→ Task to carry out:
Repeat nothing but the lines below running from the one containing "Par Mums (247, 19)" to the one containing "January 24, 2018 (530, 1492)". Keep both end lines.

┌──

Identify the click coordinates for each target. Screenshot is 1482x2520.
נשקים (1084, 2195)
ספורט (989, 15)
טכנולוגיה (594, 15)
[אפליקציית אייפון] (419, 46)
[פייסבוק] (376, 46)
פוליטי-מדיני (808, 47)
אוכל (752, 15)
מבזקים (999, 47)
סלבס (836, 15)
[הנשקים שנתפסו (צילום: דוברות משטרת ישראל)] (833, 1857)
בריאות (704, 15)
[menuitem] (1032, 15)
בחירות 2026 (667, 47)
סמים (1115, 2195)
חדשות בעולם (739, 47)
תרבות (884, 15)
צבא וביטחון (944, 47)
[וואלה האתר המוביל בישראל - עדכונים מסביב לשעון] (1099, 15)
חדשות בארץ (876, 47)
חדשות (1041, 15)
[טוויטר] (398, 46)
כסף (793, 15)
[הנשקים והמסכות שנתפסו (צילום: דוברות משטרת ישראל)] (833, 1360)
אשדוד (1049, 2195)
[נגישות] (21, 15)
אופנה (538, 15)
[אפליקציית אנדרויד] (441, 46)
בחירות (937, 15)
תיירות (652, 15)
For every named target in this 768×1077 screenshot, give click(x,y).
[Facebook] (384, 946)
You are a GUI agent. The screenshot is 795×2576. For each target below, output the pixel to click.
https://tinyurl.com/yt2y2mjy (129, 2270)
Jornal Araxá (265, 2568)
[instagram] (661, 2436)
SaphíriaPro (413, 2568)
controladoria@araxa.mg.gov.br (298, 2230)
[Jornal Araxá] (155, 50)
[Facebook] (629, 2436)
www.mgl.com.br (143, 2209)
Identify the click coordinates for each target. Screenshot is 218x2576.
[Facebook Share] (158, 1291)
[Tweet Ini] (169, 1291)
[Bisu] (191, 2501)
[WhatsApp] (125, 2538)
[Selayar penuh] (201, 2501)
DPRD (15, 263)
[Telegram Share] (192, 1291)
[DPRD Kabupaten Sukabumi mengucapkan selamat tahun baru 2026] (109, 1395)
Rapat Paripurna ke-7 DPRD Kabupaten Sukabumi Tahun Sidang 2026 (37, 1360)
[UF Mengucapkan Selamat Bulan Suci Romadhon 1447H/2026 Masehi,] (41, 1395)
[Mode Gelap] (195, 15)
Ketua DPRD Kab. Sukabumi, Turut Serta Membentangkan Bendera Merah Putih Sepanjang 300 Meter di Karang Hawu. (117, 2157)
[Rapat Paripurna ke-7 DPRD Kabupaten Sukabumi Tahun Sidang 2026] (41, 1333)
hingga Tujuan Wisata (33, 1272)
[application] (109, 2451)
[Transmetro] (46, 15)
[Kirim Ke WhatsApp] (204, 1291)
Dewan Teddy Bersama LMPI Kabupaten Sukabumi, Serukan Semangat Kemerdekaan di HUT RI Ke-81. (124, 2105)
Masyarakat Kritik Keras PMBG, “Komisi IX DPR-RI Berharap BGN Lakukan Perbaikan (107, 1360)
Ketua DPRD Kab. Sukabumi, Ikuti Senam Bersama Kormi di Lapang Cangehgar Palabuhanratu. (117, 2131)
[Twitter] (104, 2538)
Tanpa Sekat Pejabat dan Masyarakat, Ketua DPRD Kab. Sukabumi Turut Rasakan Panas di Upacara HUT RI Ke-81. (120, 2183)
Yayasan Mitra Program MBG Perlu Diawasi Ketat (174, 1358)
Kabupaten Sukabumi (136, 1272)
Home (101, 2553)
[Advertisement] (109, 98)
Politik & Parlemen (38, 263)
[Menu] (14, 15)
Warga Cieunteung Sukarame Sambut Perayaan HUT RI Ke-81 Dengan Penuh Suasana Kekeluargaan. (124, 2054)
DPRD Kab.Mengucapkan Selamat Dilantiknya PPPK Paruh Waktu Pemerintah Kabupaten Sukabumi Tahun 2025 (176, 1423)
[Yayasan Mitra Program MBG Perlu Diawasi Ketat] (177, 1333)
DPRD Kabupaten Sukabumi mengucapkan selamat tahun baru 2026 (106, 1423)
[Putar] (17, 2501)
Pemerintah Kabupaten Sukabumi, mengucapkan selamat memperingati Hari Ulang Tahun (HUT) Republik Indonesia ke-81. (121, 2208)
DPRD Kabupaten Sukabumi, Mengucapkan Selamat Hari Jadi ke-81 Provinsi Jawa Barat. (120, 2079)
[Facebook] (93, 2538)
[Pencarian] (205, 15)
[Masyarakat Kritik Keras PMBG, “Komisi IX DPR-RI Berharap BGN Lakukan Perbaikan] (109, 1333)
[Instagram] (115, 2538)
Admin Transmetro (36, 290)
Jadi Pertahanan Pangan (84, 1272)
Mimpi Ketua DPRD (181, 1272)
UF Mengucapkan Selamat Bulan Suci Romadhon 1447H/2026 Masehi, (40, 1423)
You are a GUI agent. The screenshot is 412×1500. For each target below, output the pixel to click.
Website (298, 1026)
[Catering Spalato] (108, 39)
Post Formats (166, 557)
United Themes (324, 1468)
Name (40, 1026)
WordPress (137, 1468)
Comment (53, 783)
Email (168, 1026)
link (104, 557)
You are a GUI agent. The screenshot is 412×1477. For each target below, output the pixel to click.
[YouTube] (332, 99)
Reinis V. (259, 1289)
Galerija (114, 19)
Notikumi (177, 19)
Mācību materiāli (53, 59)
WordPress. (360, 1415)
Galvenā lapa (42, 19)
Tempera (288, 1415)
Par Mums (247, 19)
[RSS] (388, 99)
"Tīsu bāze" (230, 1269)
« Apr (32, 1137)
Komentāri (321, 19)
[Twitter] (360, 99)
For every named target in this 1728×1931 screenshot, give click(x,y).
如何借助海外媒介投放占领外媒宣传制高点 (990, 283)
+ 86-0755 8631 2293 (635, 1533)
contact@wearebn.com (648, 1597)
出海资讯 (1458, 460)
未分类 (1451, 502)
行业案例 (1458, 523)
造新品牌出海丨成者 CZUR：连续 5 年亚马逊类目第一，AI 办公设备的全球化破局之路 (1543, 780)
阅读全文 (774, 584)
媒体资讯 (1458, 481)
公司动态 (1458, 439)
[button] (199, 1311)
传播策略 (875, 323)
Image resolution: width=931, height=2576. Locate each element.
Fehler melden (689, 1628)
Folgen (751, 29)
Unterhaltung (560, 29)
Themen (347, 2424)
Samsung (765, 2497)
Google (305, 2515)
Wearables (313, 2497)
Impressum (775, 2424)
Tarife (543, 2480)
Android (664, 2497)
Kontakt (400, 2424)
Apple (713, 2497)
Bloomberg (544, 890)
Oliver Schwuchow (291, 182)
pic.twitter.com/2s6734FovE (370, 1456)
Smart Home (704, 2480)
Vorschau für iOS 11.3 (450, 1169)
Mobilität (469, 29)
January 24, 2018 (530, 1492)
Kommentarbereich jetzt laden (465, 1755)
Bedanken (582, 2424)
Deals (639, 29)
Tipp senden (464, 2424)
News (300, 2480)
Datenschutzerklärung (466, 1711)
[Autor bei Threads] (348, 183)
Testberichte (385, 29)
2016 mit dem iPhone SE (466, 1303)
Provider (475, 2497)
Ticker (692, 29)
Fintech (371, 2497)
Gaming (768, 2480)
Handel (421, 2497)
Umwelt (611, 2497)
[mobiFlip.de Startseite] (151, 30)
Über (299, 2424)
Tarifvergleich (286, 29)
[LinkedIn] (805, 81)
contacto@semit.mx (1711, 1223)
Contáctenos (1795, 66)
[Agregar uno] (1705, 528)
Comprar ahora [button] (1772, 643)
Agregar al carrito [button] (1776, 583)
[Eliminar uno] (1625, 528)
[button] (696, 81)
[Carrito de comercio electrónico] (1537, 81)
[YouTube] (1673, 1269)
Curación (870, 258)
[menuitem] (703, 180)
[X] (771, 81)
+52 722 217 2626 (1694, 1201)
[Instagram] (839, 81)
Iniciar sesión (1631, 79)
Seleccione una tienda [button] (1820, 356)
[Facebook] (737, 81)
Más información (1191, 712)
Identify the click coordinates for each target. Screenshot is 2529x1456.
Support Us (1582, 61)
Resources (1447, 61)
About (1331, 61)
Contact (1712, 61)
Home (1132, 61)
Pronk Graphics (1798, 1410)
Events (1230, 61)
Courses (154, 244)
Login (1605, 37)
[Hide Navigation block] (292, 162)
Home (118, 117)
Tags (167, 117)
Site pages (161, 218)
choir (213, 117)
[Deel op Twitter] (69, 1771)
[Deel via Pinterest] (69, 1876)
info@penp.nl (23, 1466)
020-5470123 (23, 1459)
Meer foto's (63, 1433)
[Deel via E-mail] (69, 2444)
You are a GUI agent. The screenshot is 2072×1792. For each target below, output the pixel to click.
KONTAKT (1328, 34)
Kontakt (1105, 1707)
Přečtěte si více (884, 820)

└──

→ Response below:
Par Mums (247, 19)
[RSS] (388, 99)
"Tīsu bāze" (230, 1269)
« Apr (32, 1137)
Komentāri (321, 19)
[Twitter] (360, 99)
For every named target in this 1728×1931 screenshot, give click(x,y).
如何借助海外媒介投放占领外媒宣传制高点 (990, 283)
+ 86-0755 8631 2293 (635, 1533)
contact@wearebn.com (648, 1597)
出海资讯 (1458, 460)
未分类 (1451, 502)
行业案例 (1458, 523)
造新品牌出海丨成者 CZUR：连续 5 年亚马逊类目第一，AI 办公设备的全球化破局之路 (1543, 780)
阅读全文 (774, 584)
媒体资讯 (1458, 481)
公司动态 (1458, 439)
[button] (199, 1311)
传播策略 (875, 323)
Image resolution: width=931, height=2576. Locate each element.
Fehler melden (689, 1628)
Folgen (751, 29)
Unterhaltung (560, 29)
Themen (347, 2424)
Samsung (765, 2497)
Google (305, 2515)
Wearables (313, 2497)
Impressum (775, 2424)
Tarife (543, 2480)
Android (664, 2497)
Kontakt (400, 2424)
Apple (713, 2497)
Bloomberg (544, 890)
Oliver Schwuchow (291, 182)
pic.twitter.com/2s6734FovE (370, 1456)
Smart Home (704, 2480)
Vorschau für iOS 11.3 (450, 1169)
Mobilität (469, 29)
January 24, 2018 (530, 1492)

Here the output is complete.